Praised for his role tackling the 2007-09 global financial crisis and attempts to keep Europe’s debt crisis under control, Strauss-Kahn, 62, is facing up to 25 years in prison if convicted on charges of a criminal sexual act, attempted rape, sex abuse, unlawful imprisonment and forcible touching.
His lawyer, Benjamin Brafman, told Reuters that Strauss-Kahn will plead not guilty to the charges in New York Supreme Court before Judge Michael Obus on Monday.
Strauss-Kahn quit as managing director of the International Monetary Fund a few days after his 14 May arrest in the first-class section of an Air France plane, minutes before it was to depart New York for Paris.

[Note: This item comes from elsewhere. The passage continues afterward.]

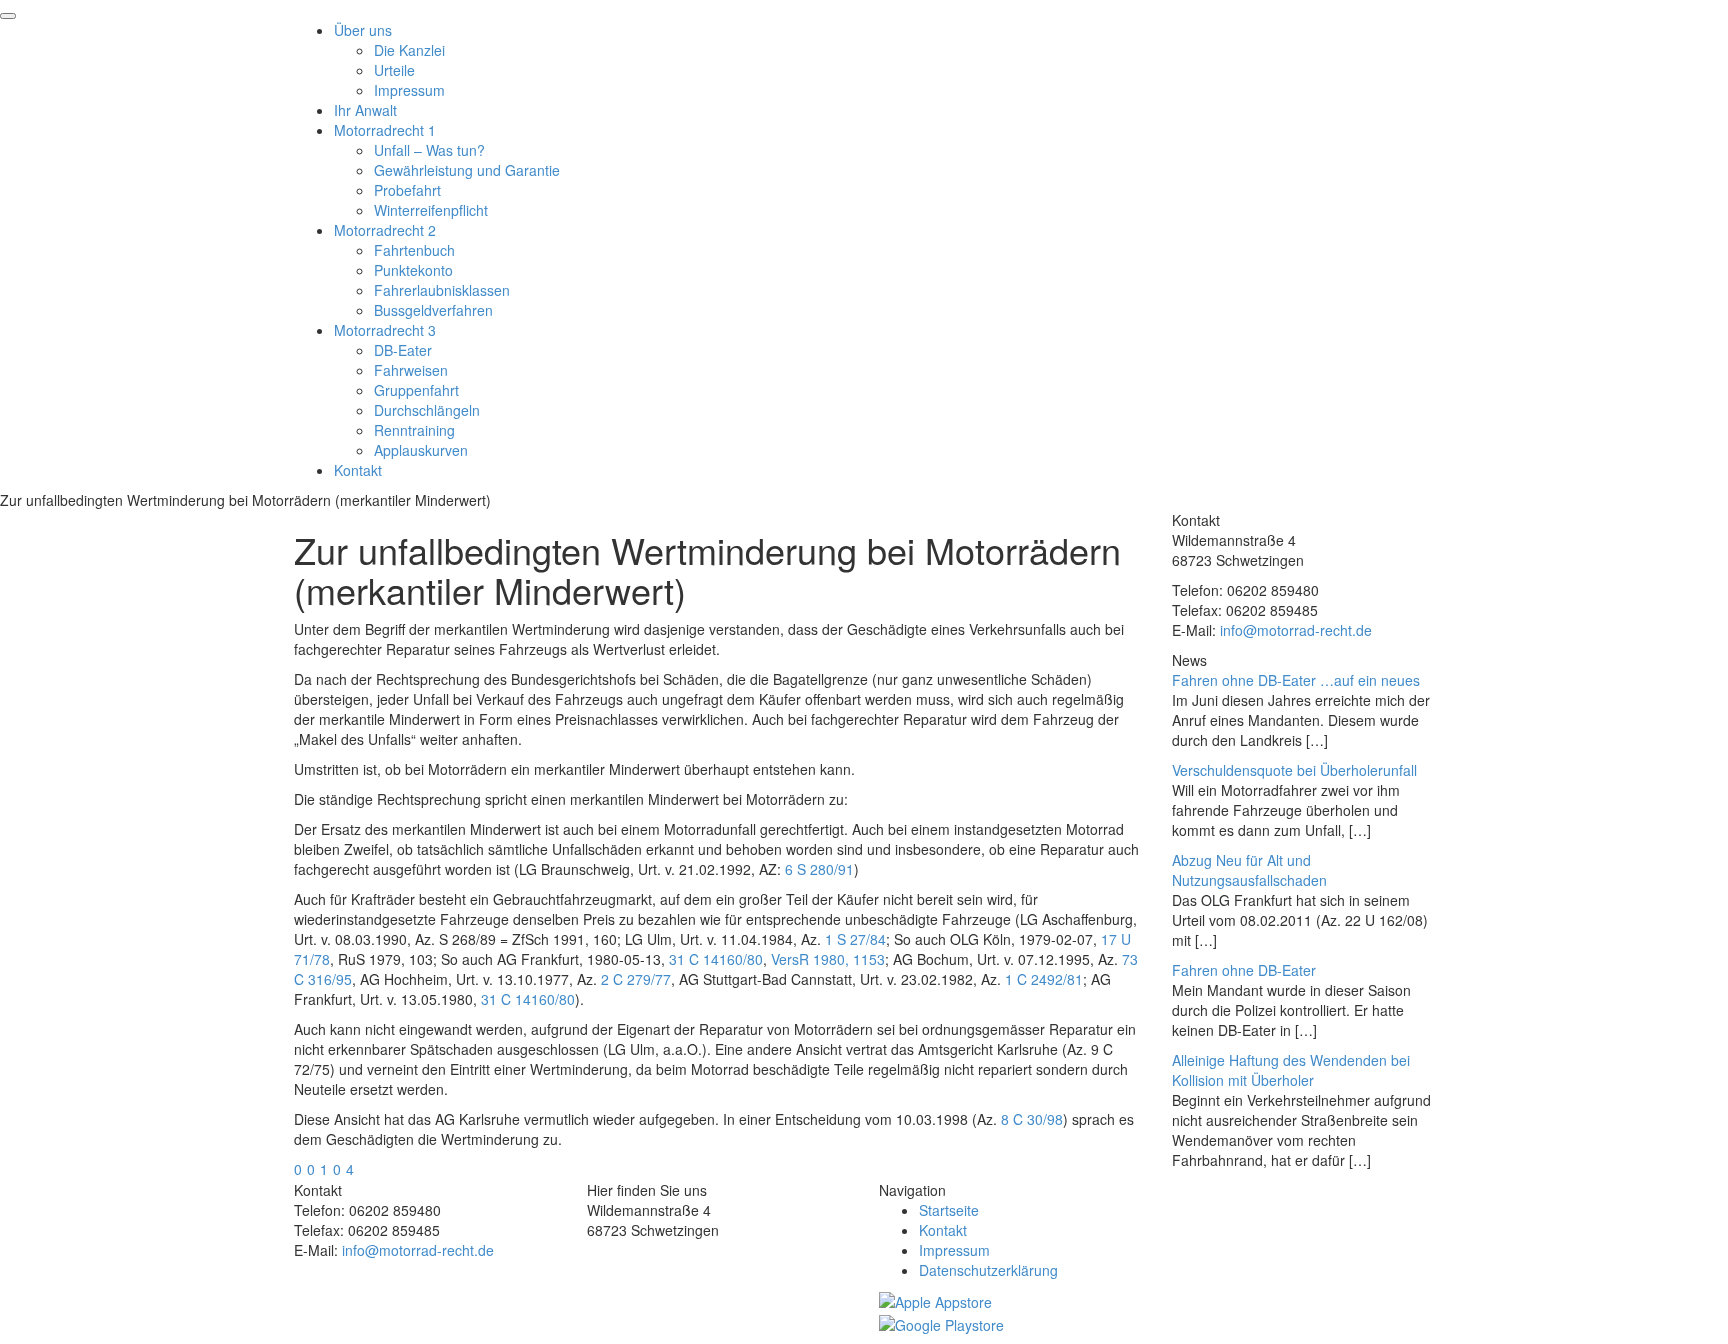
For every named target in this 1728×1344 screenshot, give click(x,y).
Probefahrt (407, 190)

He is accused of attacking a 32-year-old African immigrant a few hours earlier when she came to clean his suite at the luxury Sofitel hotel in Midtown Manhattan, apparently believing it had been vacated.
Strauss-Kahn, who has four daughters, said in his IMF resignation letter that he denies the charges but his court appearance on Monday will be the start of what could be drawn-out legal proceedings.
French finance minister Christine Lagarde and Mexican central bank chief Agustin Carstens both want to replace Strauss-Kahn at the Washington-based IMF. Lagarde is the strong favorite but some developing countries are upset about the long-held practice of choosing a European to head the fund.
Until the alleged sexual assault in New York, Strauss-Kahn had been expected to quit his IMF post for a different reason - a bid to become the Socialist candidate for president of France. He had been a strong favorite to beat conservative President Nicolas Sarkozy at the polls next year.
Instead, Strauss-Kahn spent four days in New York’s Rikers Island jail before he was released on $1 million cash bail and $5 million bond and placed under house arrest with 24-hour armed guards and electronic monitoring.
He spent a few days in a Lower Manhattan apartment but is now living in a luxurious townhouse rented by his wife - French television journalist Anne Sinclair - in Manhattan’s TriBeCa district. The townhouse has a gym and home cinema and was last posted for sale for almost $14 million.
A prosecutor estimated Strauss-Kahn would pay $200,000 a month for his security arrangements.
Strauss-Kahn’s lawyer has said that although his client has a net worth of roughly $2 million, his wife, an heiress, has “substantially greater assets.” So far, Sinclair has not displayed any hesitation about using her personal wealth to help her husband.
Strauss-Kahn also has been consulting with a posse of investigators and media advisers about how to deal with the criminal charges against him and how to limit any damage to his reputation from the allegations.